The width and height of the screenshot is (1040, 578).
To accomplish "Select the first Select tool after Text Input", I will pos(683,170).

---

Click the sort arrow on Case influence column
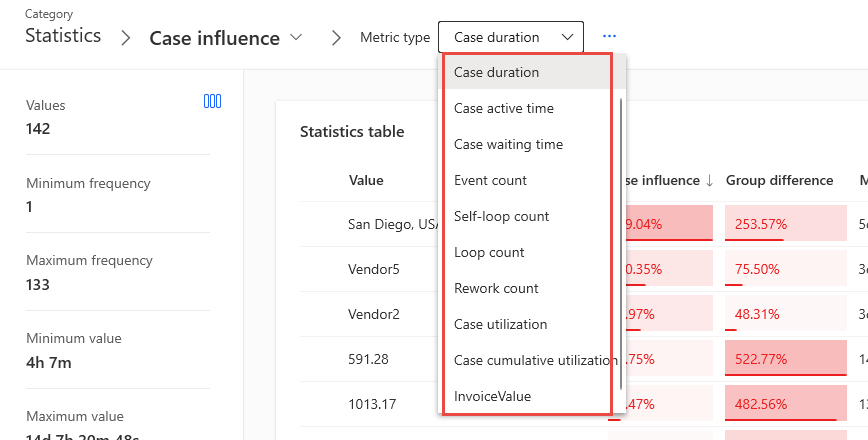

---

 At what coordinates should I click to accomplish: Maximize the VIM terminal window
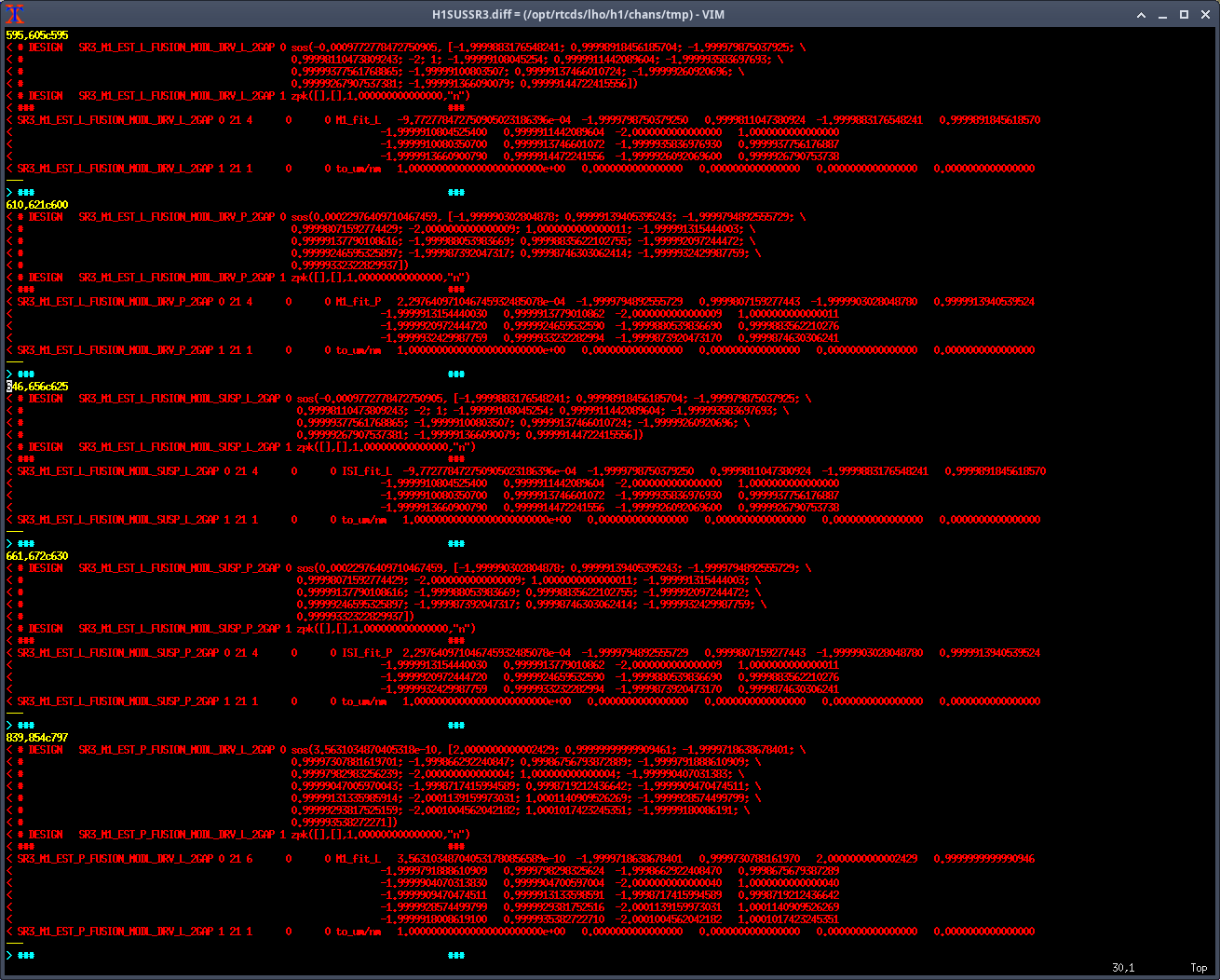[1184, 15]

Task to carry out: Duplicate the stretch from the line containing "The width and" through the line containing "I will pos(683,170).", word for word.

Solution:
The width and height of the screenshot is (1040, 578).
To accomplish "Select the first Select tool after Text Input", I will pos(683,170).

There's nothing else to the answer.